Crisis #2 occurred Friday afternoon – the day we were in Springfield. When we got home that afternoon Jay and Cade went out to check on the chicks. Cade came running back and said “they almost burnt up”. Again, anyone who farms will get this…you cobble things together all the time. Jay rigged up a cord that hangs from the shop ceiling down into the chicken pen. Then he takes a heat land and somehow makes a knot and hooks it onto the cord. The heat lamp is just dangling there right above the chickens. Somehow on Friday the heat lamp slipped through the knot and landed on one of the plastic feeders. Luckily feed burns slowly so nothing tragic happened but it could’ve been bad. The plastic feeder is almost melted completely through. Those who know Jay know his sense of humor and how he loves to make little comments…we were watching the news that night and there was an apartment fire in Springfield and X number of families had to evacuate. Jay said “20 chickens almost had to evacuate here”. That gave Cade the giggles and he has repeated the story to everyone. We are a little on edge this year with the chickens. I just hope they survive until the first weekend of June.

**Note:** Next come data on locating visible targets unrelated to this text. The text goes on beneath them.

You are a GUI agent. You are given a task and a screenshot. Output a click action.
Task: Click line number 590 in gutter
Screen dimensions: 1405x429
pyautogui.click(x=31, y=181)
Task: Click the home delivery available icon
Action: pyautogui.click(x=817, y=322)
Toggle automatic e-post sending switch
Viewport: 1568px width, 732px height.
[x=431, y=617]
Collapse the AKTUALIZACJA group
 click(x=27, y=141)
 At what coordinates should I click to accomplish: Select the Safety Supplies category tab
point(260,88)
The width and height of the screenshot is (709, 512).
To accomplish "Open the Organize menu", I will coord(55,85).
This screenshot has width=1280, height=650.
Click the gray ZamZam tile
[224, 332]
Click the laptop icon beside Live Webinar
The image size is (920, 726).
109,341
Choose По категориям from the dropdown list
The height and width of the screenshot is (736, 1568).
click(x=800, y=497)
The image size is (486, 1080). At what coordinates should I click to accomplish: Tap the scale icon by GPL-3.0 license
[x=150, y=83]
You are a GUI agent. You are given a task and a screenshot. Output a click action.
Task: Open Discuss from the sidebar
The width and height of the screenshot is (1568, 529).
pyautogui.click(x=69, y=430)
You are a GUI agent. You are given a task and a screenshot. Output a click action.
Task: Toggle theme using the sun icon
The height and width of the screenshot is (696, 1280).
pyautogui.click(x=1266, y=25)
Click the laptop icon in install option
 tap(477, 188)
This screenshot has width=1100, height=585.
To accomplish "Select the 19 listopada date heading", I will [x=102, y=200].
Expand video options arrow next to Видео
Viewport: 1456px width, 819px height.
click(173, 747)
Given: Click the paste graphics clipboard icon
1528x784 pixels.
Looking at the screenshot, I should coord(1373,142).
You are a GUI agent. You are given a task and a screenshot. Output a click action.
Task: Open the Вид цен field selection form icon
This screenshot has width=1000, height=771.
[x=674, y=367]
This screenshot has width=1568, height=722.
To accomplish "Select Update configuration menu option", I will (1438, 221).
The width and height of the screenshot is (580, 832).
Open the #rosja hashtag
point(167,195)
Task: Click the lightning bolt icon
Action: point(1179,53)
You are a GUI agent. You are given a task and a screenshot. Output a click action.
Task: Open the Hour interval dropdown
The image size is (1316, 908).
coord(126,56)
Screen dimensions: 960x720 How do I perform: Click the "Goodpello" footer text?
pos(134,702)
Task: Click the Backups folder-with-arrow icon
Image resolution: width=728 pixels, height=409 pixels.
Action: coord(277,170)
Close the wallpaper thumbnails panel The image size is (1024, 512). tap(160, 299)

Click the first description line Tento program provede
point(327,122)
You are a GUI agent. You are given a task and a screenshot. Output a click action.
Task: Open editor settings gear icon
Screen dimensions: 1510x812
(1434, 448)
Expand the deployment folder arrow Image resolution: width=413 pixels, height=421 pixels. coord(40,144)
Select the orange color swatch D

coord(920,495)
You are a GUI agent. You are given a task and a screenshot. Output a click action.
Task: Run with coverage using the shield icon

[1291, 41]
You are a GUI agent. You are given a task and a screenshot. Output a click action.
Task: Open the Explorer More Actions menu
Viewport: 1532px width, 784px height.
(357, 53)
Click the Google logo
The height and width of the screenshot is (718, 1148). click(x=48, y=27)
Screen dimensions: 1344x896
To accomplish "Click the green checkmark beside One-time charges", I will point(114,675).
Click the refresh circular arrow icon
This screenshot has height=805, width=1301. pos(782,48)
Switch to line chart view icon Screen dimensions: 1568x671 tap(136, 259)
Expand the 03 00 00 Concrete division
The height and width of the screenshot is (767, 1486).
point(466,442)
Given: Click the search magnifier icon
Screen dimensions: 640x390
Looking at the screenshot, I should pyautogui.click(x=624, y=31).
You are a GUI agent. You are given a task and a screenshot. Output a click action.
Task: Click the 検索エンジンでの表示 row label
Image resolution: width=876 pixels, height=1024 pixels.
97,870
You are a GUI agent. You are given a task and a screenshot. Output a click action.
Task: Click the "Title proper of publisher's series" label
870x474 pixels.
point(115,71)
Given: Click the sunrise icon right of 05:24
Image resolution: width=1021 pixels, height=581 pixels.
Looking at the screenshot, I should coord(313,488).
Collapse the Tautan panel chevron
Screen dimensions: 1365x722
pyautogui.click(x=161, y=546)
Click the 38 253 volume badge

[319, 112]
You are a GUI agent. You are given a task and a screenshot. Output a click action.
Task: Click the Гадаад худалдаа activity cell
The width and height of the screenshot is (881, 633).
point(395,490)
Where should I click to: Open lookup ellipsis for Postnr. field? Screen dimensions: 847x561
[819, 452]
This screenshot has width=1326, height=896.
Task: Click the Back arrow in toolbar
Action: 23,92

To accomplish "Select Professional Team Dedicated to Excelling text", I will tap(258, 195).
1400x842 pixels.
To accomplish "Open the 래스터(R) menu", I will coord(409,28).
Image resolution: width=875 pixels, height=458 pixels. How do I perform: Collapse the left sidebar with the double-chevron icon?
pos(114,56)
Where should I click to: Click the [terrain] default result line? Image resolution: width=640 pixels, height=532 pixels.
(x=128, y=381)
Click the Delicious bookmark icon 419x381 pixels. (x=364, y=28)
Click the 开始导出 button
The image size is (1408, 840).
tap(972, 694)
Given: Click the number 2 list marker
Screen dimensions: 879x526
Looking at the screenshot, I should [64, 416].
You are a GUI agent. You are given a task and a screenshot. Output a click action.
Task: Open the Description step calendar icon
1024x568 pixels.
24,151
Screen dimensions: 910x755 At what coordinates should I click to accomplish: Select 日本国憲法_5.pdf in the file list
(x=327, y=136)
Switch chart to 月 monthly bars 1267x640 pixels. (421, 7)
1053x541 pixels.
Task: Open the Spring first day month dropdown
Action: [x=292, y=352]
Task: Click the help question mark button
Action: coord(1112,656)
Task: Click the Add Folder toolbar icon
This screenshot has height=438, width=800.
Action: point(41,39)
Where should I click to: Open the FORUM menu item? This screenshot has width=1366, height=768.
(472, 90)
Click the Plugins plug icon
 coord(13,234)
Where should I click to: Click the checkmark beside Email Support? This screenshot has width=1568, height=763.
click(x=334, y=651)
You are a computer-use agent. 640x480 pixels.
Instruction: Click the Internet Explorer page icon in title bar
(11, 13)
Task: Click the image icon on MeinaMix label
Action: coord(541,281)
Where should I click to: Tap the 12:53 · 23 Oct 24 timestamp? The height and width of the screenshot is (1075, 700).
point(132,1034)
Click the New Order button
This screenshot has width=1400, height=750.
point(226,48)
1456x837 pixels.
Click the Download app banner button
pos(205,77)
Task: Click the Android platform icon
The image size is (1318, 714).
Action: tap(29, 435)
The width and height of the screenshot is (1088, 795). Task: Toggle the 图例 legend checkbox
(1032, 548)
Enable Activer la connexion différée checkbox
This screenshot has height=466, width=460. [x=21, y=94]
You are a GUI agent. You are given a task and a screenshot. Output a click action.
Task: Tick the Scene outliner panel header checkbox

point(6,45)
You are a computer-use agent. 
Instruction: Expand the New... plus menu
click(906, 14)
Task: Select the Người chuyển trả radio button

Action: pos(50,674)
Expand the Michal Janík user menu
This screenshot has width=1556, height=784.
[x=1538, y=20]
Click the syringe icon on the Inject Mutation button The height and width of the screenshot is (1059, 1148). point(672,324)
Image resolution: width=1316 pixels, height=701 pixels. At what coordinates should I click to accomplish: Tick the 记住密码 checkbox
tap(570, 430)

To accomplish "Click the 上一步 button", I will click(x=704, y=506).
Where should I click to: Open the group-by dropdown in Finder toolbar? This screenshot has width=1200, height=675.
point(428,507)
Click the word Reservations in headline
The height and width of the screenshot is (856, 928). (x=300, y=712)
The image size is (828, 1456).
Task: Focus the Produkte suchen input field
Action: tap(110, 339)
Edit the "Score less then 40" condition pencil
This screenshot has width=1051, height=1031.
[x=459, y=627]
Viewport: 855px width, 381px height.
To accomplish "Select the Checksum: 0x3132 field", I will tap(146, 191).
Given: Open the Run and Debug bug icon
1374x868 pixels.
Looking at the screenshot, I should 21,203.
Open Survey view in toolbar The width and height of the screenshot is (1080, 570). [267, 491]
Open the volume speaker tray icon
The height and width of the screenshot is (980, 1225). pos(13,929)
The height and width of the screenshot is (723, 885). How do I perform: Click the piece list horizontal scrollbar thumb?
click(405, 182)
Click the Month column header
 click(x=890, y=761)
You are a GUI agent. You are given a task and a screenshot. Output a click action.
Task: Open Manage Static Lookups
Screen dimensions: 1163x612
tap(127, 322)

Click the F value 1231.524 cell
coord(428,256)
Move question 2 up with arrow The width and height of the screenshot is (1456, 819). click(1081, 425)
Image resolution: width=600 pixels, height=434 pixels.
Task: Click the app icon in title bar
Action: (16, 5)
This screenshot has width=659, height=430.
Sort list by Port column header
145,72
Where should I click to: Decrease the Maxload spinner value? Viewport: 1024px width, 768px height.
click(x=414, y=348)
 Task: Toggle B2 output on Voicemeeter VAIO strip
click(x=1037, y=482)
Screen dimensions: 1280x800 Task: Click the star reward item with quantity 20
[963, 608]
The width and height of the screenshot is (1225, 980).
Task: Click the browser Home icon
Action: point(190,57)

Again, you can tell we were trying to get profile pictures.  This is like only the 3rd time I've even been in the shop this entire year...Last year I didn't even visit them while they were babies.  I feel that listening to what I listen to in regards to chicken growing, securing the space in our budget to finance this operation, and the occassional lunch break spent either warming them up or cooling them down is what I contribute to the project....Oh and I usually end up taking the shop vac to them and cutting off nasty feathers from their bottoms the night before the show.  You haven't lived until you've cut off chicken dingleberrys.  I do plenty for this little adventure!!! 

You can imagine the damage the heat lamp did when it fell on this feeder.  Luckily no chickens got harmed in the process.

I love this shot of Charile.  You can see how mesmerized he is by the chickens. 


Charity said...

Looks like Charlie is checking out his dinner! :)

Anonymous said...

I laughed repeatedly while reading this post. Hilarious!!!